Answer
Does not have any solutions.
Work Step by Step
Consider the given system of equations:
$\begin{align}
& 2x-3y+z=1 \\
& x-2y+3z=2 \\
& 3x-4y-z=1 \\
\end{align}$
Therefore, in matrix form the system of equations can be written as below:
$ AX=b $
Where
$ A=\left[ \begin{array}{*{35}{r}}
2 & -3 & 1 \\
1 & -2 & 3 \\
3 & -4 & -1 \\
\end{array} \right];b=\left[ \begin{array}{*{35}{r}}
1 \\
2 \\
1 \\
\end{array} \right];X=\left[ \begin{matrix}
x \\
y \\
z \\
\end{matrix} \right]$
Consider the augmented matrix
$\left[ A|b \right]=\left[ \begin{array}{*{35}{r}}
2 & -3 & 1 & 1 \\
1 & -2 & 3 & 2 \\
3 & -4 & -1 & 1 \\
\end{array} \right]$
Apply elementary row operation on $ A $ to convert it to its equivalent upper triangular matrix form.
Step 1: Apply the operation ${{{R}'}_{2}}={{R}_{2}}-\frac{1}{2}{{R}_{1}},{{{R}'}_{3}}={{R}_{3}}-\frac{3}{2}{{R}_{1}}$ to get, $\left[ A|b \right]=\left[ \begin{array}{*{35}{r}}
2 & -3 & 1 & 1 \\
0 & -\frac{1}{2} & \frac{5}{2} & \frac{3}{2} \\
0 & \frac{1}{2} & -\frac{5}{2} & -\frac{1}{2} \\
\end{array} \right]$
Step 2: Apply the operation ${{{R}'}_{3}}={{R}_{3}}+{{R}_{2}}$ to get, $\left[ A|b \right]=\left[ \begin{array}{*{35}{r}}
2 & -3 & 1 & 1 \\
0 & -\frac{1}{2} & \frac{5}{2} & \frac{3}{2} \\
0 & 0 & 0 & 1 \\
\end{array} \right]$
Therefore, the rank of the augmented matrix $\left[ A|b \right]$ is 3 and the rank of the coefficient matrix $ A $ is 2 -- that is $\text{rank}\left[ A|b \right]\ne \text{rank}\left[ A \right]$

### Set tasks
(a) Answer each of these questions from the worked solution:
(i) What does the solution state about the number of solutions the system has?
(ii) In Step 2, which row operation is applied?
(iii) What rank is given for the augmented matrix, and what rank for the coefficient matrix A?
(b) From the records, quote the lines starting with the line that contains "Where should I click to: Expand" and going on through the line that contains "click(1306, 167)", leaving the pictures out of your answer.

### Exercise data
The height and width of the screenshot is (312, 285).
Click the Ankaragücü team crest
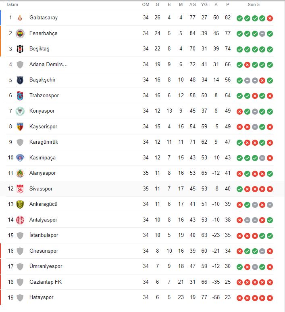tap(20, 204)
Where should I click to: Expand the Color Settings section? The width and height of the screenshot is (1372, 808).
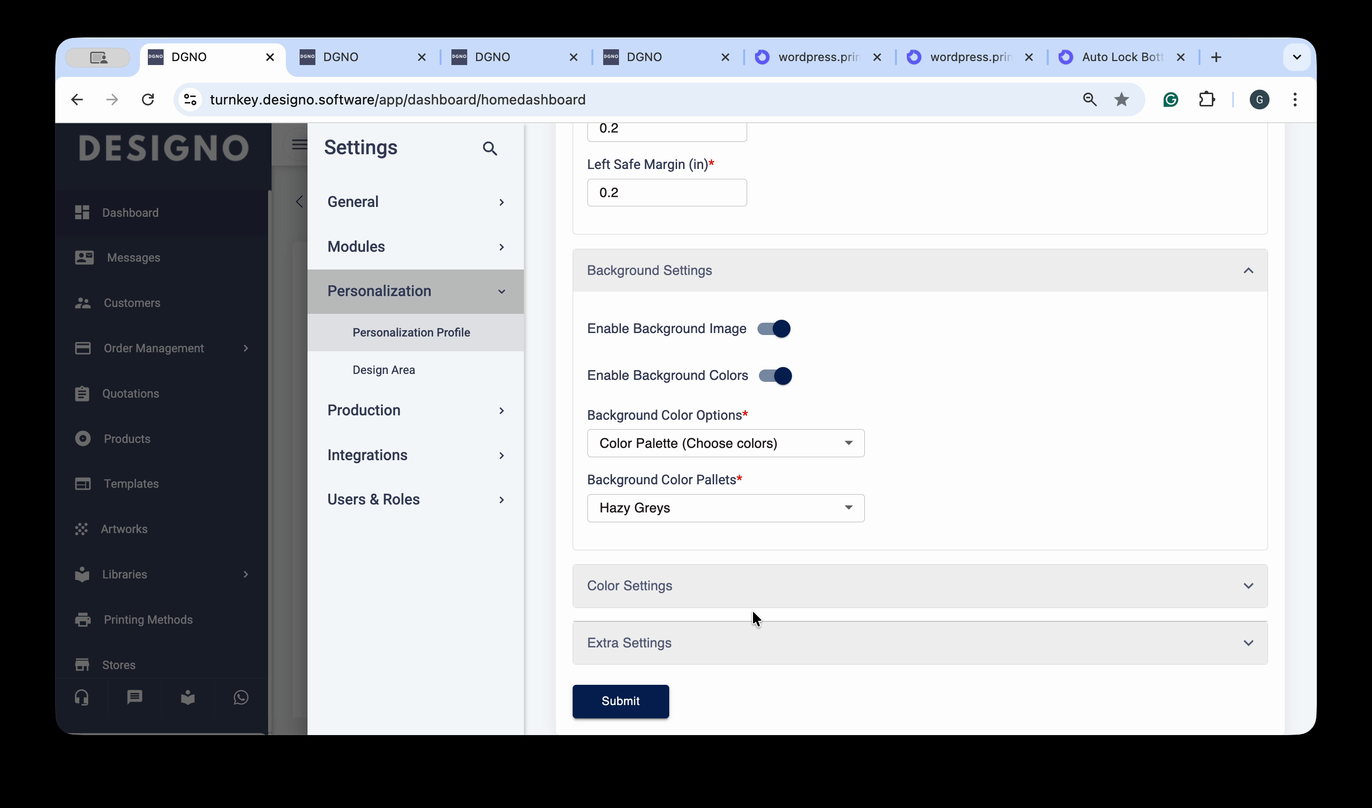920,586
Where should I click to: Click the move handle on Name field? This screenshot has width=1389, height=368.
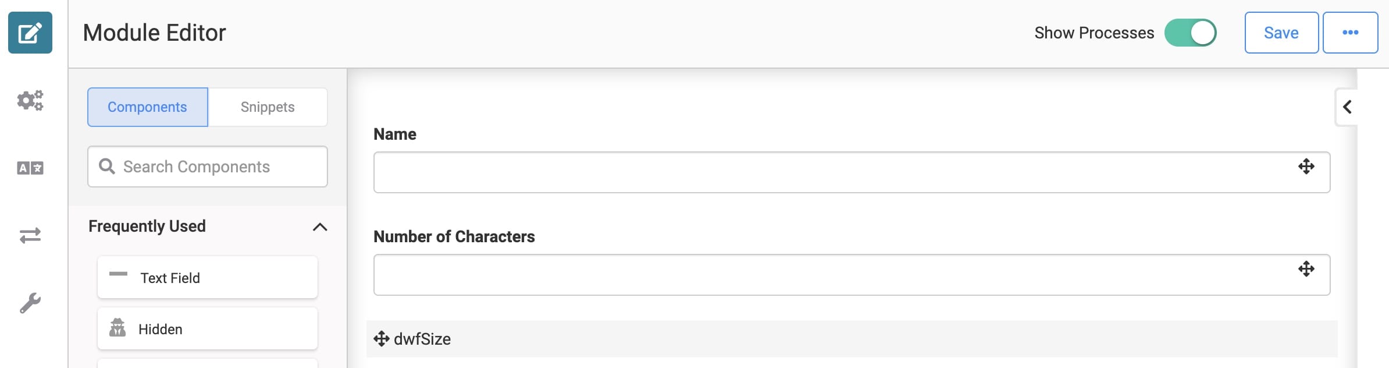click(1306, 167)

==

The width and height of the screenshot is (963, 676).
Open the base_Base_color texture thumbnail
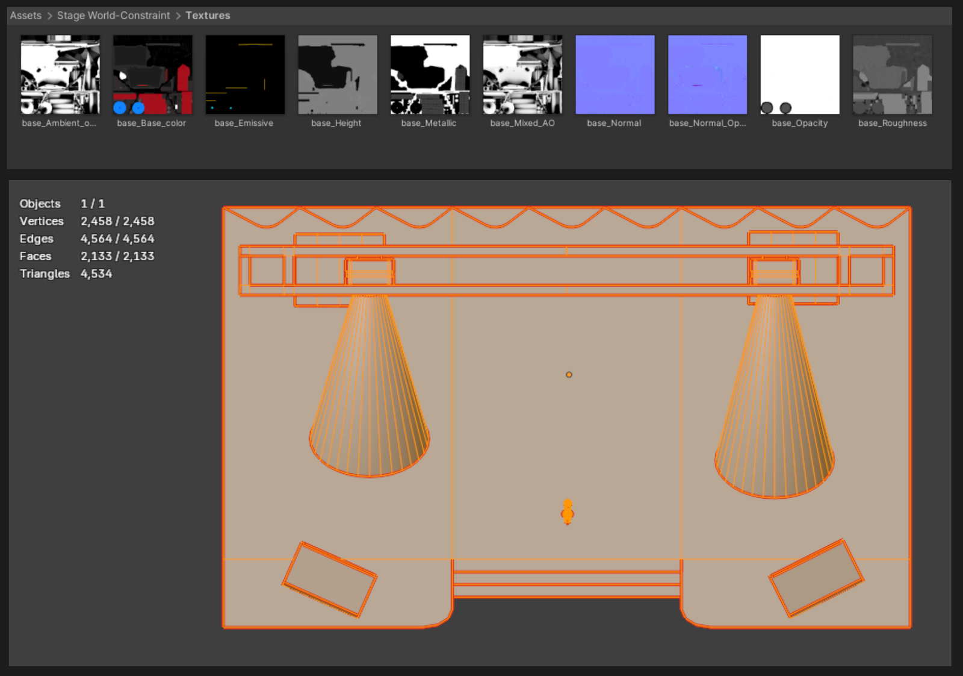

--

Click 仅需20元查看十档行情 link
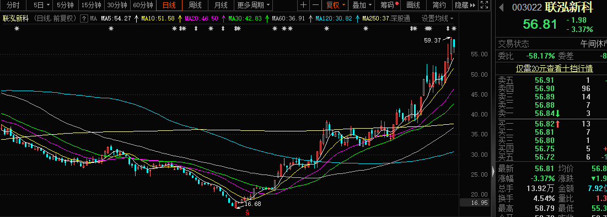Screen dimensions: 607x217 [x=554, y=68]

### Answers for this exercise
(a)
(i) The system does not have any solutions.
(ii) The third row is replaced by the third row plus the second row.
(iii) The augmented matrix has rank 3, and the coefficient matrix A has rank 2.

(b)
Where should I click to: Expand the Color Settings section? The width and height of the screenshot is (1372, 808).
920,586
Where should I click to: Click the move handle on Name field? This screenshot has width=1389, height=368.
click(1306, 167)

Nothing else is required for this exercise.